**Data records:**
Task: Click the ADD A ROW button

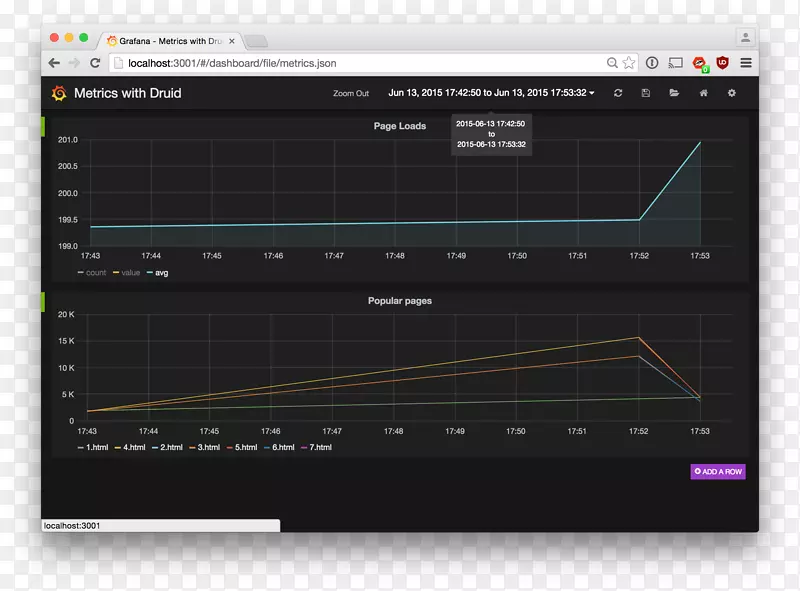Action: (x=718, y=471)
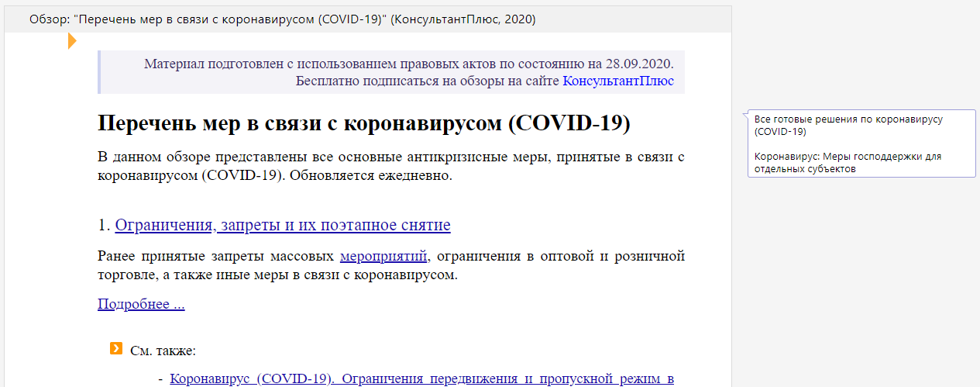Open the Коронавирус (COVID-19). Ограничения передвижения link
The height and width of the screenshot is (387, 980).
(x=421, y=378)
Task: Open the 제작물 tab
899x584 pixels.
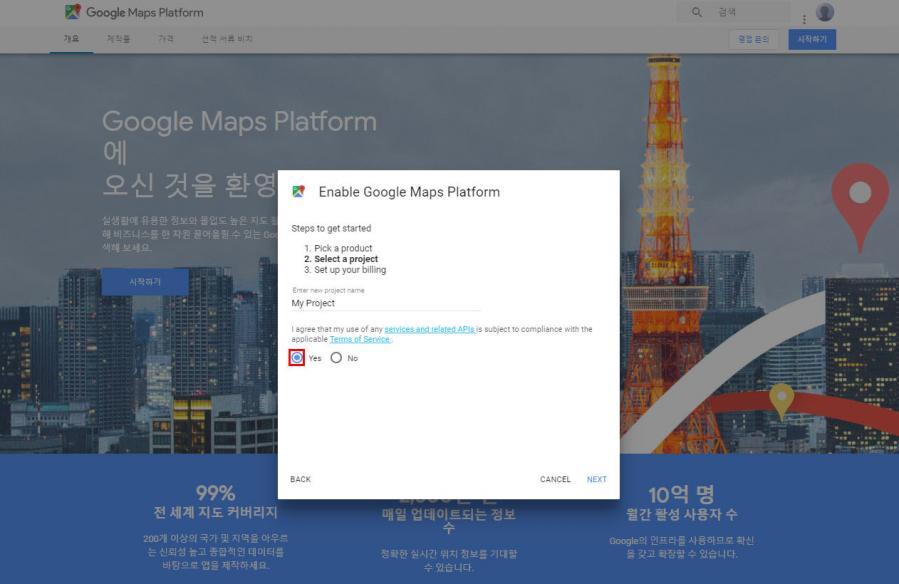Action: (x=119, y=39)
* * *
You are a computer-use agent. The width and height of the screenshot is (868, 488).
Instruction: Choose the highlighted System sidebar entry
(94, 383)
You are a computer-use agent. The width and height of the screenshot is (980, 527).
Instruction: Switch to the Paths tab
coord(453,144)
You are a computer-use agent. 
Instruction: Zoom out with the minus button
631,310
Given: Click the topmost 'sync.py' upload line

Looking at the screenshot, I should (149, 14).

**Task details:**
Find every line of the data that includes the string "computer". Copy each of those lines.

**Answer section:**
You are a computer-use agent. The width and height of the screenshot is (868, 488).
You are a computer-use agent. The width and height of the screenshot is (980, 527).
You are a computer-use agent. 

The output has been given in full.